Jesus atribui à sua morte um significado em ordem à salvação; de modo especial Mc 10,45 (Mt 20,28): “o Filho do homem não veio para ser servido mas para servir e a dar a vida como resgate de muitos”; e as palavras da instituição da Eucaristia: “Este é o meu sangue da aliança, que será derramado por muitos”
Mc 8,31-33 (cf. Mt 16,21-28), em algum lugar perto de Cesareia de Filipe, após a confissão de Pedro. “Então começou a ensinar-lhes que era necessário que o Filho do homem padecesse muitas coisas, que fosse rejeitado pelos anciãos, pelos principais sacerdotes e pelos escribas, que fosse morto e que depois de três dias ressuscitasse”Com o método histórico-crítico e, pior, ligado à teologia da libertação, essas e outras passagens foram destituídas de valor real, mas seriam reconstruções. A Notificação citada diz, simplesmente, sobre isso: "Os dados neo-testamentários são substituídos por uma hipotética reconstrução histórica, que é errada."

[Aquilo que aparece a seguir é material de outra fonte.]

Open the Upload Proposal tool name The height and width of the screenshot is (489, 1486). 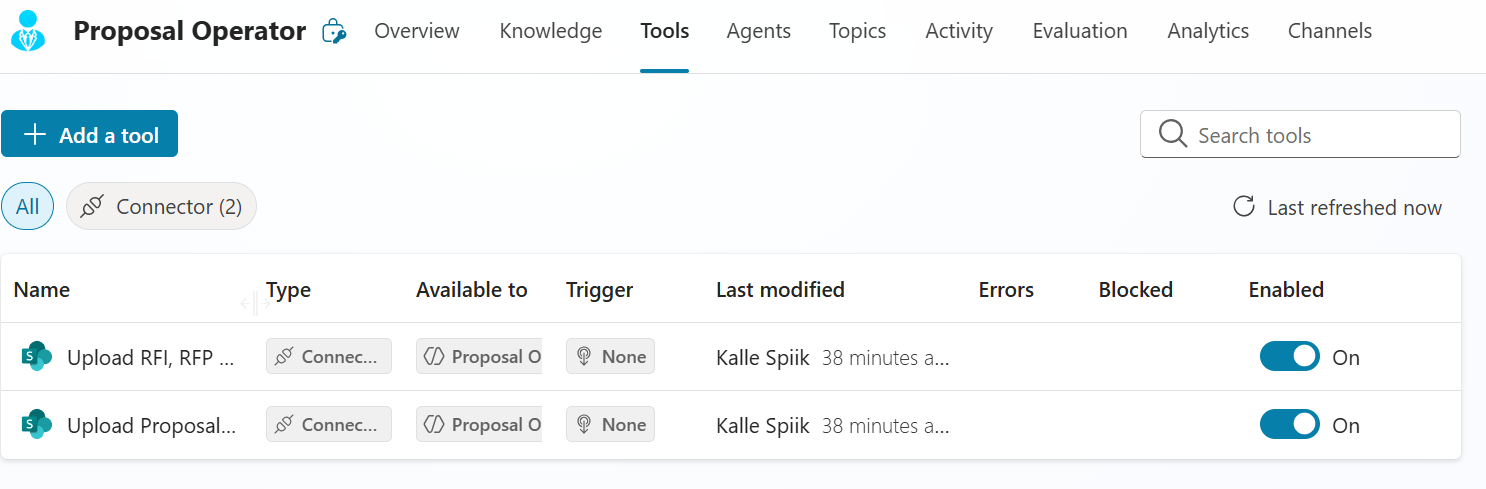tap(151, 425)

Mc 9,30-32: “O Filho do homem será entregue às mãos dos homens, e tirar-lhe-ão a vida; e depois de morto, ressurgirá ao terceiro dia. Mas eles não compreendiam estas palavras, e temiam interrogá-lo.”
Estando Jesus para subir a Jerusalém, chamou à parte os doze, e em caminho lhes disse: Eis que subimos a Jerusalém, e o Filho do homem será entregue aos principais sacerdotes e aos escribas; eles o condenarão à morte e o entregarão aos gentios para ser escarnecido, açoitado e crucificado, e ao terceiro dia ressuscitará. (Mt 20,17-19).
Se negarmos a consciência de Jesus do seu sofrimento, podemos negar o caráter de dom e de sacrifício de sua morte. Como disse antes, pode-se admitir um crescimento nessa consciência divina, mas nunca para depois do início de sua missão pública. Isso explica também o porque do seu escondimento e fuga daqueles que já no início queriam fazê-lo rei.